**Bloco de texto:**
----------

Apesar de ser designada de "Nova Esquerda", os intelectuais dessa corrente apoiam as reformas econômicas das últimas décadas. Contudo, os mesmos revelam preocupações com os seus efeitos. De acordo com Wang Hui:
A China está presa entre os dois extremos do socialismo equivocado e do capitalismo crônico e sofrendo por causa dos piores elementos dos dois sistemas... Eu sou normalmente a favor de orientar o país para as reformas de mercado, mas o desenvolvimento da China deve ser mais igual, mais equilibrado. Não devemos dar prioridade total ao crescimento do PIB (Produto Interno Bruto) e nos esquecer dos direitos dos trabalhadores e do meio ambiente.
Para a "Nova Esquerda" o mercado externo, alvo preferencial do crescimento chinês, têm as suas limitações. Por isso, haverá a necessidade de ampliar o mercado interno e para que tal venha a ocorrer, o cidadão chinês precisará se sentir mais seguro, protegido das doenças, do desemprego e da velhice. Somente um governo central forte poderá proporcionar essa rede de seguridade social. As questões relativas ao meio ambiente também se fazem presentes nesse embate. Mark Leonard nos revela que o foco no PIB tem sido criticado por se basear na utilização de combustíveis e minerais fósseis, consequentemente em poluição. Os teóricos da "Nova Esquerda" passaram a reivindicar o estímulo à eficiência, a utilização de energia renovável e a geração de "empregos verdes".
Até onde o livro alcança, pois foi publicado em 2008, o livre mercado na China evoluiu, porém dentro de certos limites, para desespero de seu mentor, Zhang Weiying. O setor estatal ainda era dominante na indústria com 60% dos títulos de capital fixo e 80% dos executivos dessas empresas sendo nomeados pelo Partido Comunista Chinês. Embora tivesse o oitavo maior mercado de ações do planeta, menos de um terço das mesmas podiam ser negociadas. As empresas de maior prestígio continuavam sendo controladas pelo Estado.
Outro aspecto do crescimento chinês, o desequilíbrio entre as províncias atrasadas do interior e a região costeira do leste, algo que preocupou os líderes chineses do início do século XXI, como o presidente Hu Jintao (foto acima) e o primeiro-ministro Wen Jiabao.
No plano político, ampliar a democracia no estilo ocidental ou instituir um modelo alternativo? De acordo com Mark Leonard, o caso da União Soviética veio novamente à lembrança. O grande erro atribuído pelos chineses a Gorbatchev: o de ter antecipado as reformas políticas sem dar tempo suficiente para a liberalização da economia. Teóricos da "Nova Esquerda" fazem algumas ponderações a respeito do modelo democrático liberal do ocidente. Wang Shaouguang afirma que o mesmo enfrenta uma crise, com a redução no comparecimento às eleições, a descrença nos líderes políticos e nos partidos. Acrescentemos outro fator a esses argumentos: a corrupção. Vale lembrar que muitos dos intelectuais chineses viveram ou estudaram no exterior, principalmente nos Estados Unidos, por isso, conhecem a fundo as experiências econômicas e políticas dos países ocidentais.

----------

**Ordem de serviço:** Reescreva do bloco de texto o trecho que começa com "Outro aspecto do" e termina com "primeiro-ministro Wen Jiabao.", trocando "Hu Jintao" por "Jiang Zemin". Use somente o bloco de texto como fonte.

----------

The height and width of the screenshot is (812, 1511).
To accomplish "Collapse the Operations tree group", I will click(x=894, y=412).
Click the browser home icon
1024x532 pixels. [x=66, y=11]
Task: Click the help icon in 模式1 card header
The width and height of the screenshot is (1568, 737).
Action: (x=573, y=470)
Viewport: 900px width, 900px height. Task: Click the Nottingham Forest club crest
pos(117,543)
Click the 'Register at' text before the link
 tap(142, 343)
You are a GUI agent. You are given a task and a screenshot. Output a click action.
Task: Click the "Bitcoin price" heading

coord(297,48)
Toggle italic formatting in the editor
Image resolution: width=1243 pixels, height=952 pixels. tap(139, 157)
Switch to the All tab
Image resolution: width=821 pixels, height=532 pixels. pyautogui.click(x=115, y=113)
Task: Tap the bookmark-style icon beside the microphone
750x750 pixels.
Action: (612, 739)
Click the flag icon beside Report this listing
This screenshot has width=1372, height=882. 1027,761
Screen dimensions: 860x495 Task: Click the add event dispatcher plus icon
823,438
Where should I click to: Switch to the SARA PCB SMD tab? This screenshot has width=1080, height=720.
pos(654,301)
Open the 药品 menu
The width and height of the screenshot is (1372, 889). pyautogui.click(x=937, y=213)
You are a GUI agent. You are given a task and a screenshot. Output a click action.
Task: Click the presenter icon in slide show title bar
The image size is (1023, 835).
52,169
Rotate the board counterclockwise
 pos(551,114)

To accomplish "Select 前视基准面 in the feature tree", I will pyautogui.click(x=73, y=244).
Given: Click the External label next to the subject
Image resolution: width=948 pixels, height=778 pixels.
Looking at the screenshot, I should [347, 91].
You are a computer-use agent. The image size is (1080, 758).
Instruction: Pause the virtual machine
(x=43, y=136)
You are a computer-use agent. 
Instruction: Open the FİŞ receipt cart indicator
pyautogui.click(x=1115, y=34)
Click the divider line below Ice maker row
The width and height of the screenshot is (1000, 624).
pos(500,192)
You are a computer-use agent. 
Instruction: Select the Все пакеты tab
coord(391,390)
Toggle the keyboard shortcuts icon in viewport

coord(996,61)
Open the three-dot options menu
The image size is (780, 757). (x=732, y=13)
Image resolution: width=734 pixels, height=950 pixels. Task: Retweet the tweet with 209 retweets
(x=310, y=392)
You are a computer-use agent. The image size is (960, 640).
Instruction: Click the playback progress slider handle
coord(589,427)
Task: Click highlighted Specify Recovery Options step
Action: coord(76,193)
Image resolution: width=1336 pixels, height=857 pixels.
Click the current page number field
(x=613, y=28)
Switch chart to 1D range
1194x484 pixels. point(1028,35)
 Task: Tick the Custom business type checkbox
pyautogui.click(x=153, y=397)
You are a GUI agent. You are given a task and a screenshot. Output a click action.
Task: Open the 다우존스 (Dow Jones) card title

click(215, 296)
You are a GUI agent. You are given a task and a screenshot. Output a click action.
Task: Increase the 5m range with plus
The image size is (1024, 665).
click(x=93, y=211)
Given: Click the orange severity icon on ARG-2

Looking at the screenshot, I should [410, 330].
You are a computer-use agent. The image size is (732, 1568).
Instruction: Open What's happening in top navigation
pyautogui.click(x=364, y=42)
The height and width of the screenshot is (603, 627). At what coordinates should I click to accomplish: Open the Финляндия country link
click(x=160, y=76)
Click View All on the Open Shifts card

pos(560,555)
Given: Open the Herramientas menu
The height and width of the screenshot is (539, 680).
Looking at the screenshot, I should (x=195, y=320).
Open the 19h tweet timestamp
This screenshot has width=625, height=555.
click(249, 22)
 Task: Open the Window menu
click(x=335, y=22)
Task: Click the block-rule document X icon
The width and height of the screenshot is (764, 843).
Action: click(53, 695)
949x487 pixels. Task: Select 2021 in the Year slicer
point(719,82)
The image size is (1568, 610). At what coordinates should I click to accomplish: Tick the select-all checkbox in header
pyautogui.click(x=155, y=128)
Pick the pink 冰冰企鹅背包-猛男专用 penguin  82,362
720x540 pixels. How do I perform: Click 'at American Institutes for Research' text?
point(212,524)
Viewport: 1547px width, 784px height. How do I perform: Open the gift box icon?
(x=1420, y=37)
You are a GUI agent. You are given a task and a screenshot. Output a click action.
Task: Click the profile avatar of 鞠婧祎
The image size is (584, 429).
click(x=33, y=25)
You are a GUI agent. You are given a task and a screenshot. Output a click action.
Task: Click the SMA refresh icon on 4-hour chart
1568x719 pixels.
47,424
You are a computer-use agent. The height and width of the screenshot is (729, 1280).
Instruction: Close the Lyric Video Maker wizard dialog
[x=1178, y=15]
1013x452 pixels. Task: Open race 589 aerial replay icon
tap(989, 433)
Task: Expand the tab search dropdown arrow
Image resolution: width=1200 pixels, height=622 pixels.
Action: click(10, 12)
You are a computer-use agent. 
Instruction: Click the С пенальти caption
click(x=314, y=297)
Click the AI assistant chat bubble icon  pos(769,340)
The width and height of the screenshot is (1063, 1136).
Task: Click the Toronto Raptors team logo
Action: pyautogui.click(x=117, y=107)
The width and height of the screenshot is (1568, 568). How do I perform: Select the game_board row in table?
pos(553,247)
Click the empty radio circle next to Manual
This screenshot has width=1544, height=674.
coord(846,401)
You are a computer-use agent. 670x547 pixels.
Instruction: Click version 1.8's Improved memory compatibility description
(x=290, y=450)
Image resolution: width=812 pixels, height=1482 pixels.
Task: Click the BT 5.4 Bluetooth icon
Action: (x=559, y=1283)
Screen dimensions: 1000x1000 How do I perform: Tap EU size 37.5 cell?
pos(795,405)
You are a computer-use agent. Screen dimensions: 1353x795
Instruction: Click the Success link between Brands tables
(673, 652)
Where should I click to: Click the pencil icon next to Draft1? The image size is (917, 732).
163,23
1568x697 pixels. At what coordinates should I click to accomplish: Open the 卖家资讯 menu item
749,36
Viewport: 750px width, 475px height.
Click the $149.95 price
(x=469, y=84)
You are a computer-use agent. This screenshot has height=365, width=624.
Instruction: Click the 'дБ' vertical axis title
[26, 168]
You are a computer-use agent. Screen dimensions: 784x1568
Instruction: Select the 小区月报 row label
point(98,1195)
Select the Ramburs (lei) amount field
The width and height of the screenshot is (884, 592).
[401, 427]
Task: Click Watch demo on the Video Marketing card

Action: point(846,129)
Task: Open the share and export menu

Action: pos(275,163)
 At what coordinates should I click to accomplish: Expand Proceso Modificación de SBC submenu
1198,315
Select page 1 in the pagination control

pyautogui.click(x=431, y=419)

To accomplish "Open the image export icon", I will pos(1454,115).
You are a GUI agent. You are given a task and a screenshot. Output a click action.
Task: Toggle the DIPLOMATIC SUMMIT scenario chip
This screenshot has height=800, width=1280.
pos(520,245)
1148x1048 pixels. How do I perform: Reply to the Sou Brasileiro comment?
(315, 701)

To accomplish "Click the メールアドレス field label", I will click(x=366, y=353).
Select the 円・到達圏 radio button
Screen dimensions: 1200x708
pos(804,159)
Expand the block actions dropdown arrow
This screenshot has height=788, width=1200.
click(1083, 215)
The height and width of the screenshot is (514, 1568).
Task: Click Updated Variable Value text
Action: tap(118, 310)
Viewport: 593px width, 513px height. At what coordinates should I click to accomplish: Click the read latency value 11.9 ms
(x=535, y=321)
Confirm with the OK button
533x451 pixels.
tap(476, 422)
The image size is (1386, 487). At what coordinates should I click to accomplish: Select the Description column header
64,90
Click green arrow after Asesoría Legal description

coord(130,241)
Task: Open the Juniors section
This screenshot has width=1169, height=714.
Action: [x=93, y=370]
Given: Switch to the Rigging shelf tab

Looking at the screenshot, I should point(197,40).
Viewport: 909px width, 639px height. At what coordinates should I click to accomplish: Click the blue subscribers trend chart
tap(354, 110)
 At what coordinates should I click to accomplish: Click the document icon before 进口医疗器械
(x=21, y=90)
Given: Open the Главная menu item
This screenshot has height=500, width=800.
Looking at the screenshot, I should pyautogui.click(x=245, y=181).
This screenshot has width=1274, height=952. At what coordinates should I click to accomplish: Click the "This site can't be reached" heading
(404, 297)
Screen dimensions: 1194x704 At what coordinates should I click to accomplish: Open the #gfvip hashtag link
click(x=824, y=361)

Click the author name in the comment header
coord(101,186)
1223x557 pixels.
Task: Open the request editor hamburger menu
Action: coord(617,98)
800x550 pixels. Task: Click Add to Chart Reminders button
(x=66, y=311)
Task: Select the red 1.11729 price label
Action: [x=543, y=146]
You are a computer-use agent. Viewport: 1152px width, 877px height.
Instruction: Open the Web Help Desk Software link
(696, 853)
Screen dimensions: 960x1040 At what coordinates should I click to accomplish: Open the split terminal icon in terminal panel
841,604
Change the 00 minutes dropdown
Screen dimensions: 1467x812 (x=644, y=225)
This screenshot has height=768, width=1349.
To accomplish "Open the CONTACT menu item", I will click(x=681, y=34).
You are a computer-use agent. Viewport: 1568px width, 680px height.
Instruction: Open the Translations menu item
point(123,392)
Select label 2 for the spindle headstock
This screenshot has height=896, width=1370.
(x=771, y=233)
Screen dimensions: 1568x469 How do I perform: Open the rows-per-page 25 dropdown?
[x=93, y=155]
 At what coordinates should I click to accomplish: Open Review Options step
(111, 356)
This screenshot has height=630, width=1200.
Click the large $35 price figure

----------

**Resposta à tarefa:**
Outro aspecto do crescimento chinês, o desequilíbrio entre as províncias atrasadas do interior e a região costeira do leste, algo que preocupou os líderes chineses do início do século XXI, como o presidente Jiang Zemin (foto acima) e o primeiro-ministro Wen Jiabao.